#### Stored items:

********************

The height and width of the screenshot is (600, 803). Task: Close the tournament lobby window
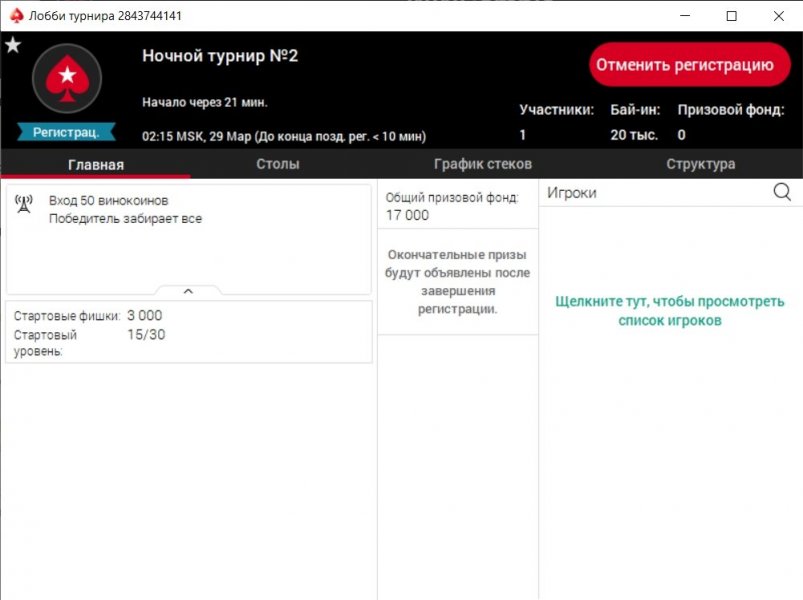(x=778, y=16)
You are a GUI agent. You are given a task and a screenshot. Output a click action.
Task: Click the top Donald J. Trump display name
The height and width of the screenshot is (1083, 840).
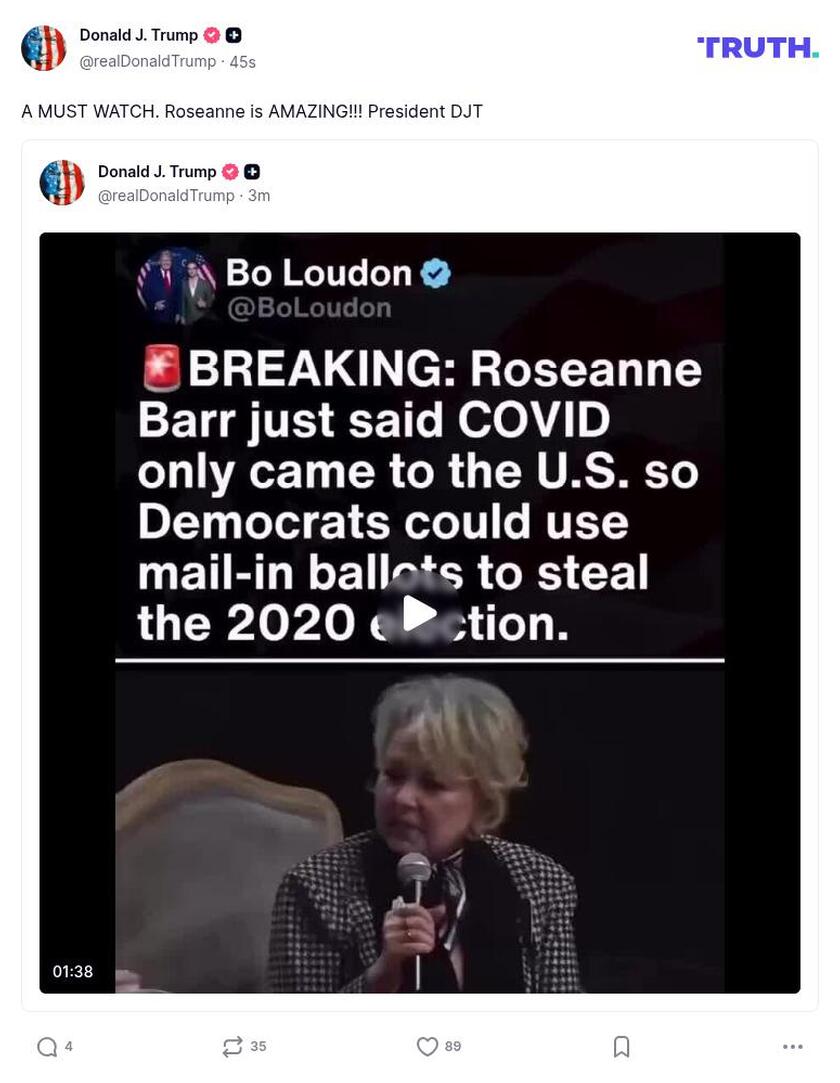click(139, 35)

********************

#### PROBLEM REQUIREMENTS:
Each line of the data is to be duplicated exactly; pictures stay out of the copy.

#### TASK ANSWER:
The height and width of the screenshot is (600, 803). Task: Close the tournament lobby window
(x=778, y=16)
You are a GUI agent. You are given a task and a screenshot. Output a click action.
Task: Click the top Donald J. Trump display name
The height and width of the screenshot is (1083, 840).
click(139, 35)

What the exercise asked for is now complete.